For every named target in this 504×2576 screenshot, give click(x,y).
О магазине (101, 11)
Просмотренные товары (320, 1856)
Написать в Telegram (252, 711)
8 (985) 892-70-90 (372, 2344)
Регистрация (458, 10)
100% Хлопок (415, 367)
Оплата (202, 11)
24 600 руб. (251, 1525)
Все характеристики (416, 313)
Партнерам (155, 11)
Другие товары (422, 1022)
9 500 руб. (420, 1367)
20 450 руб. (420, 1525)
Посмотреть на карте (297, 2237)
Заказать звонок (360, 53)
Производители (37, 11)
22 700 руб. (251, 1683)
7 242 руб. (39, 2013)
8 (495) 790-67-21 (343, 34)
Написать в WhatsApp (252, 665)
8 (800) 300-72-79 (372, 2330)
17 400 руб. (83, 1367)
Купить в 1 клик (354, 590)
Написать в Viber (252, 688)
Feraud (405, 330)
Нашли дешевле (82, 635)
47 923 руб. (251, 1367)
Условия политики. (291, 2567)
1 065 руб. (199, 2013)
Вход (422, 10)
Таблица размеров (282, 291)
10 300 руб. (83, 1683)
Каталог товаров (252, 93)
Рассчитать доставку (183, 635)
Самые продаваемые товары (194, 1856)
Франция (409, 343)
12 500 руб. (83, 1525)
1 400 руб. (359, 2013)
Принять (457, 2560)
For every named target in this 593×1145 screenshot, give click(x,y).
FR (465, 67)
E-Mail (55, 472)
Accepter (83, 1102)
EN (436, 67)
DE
—————
Write out all of the lines above again, word for word, without changing anything.

For every named target in this 504×2576 screenshot, give click(x,y).
О магазине (101, 11)
Просмотренные товары (320, 1856)
Написать в Telegram (252, 711)
8 (985) 892-70-90 (372, 2344)
Регистрация (458, 10)
100% Хлопок (415, 367)
Оплата (202, 11)
24 600 руб. (251, 1525)
Все характеристики (416, 313)
Партнерам (155, 11)
Другие товары (422, 1022)
9 500 руб. (420, 1367)
20 450 руб. (420, 1525)
Посмотреть на карте (297, 2237)
Заказать звонок (360, 53)
Производители (37, 11)
22 700 руб. (251, 1683)
7 242 руб. (39, 2013)
8 (495) 790-67-21 (343, 34)
Написать в WhatsApp (252, 665)
8 (800) 300-72-79 (372, 2330)
17 400 руб. (83, 1367)
Купить в 1 клик (354, 590)
Написать в Viber (252, 688)
Feraud (405, 330)
Нашли дешевле (82, 635)
47 923 руб. (251, 1367)
Условия политики. (291, 2567)
1 065 руб. (199, 2013)
Вход (422, 10)
Таблица размеров (282, 291)
10 300 руб. (83, 1683)
Каталог товаров (252, 93)
Рассчитать доставку (183, 635)
Самые продаваемые товары (194, 1856)
Франция (409, 343)
12 500 руб. (83, 1525)
1 400 руб. (359, 2013)
Принять (457, 2560)
For every named target in this 593×1145 screenshot, give click(x,y).
FR (465, 67)
E-Mail (55, 472)
Accepter (83, 1102)
EN (436, 67)
DE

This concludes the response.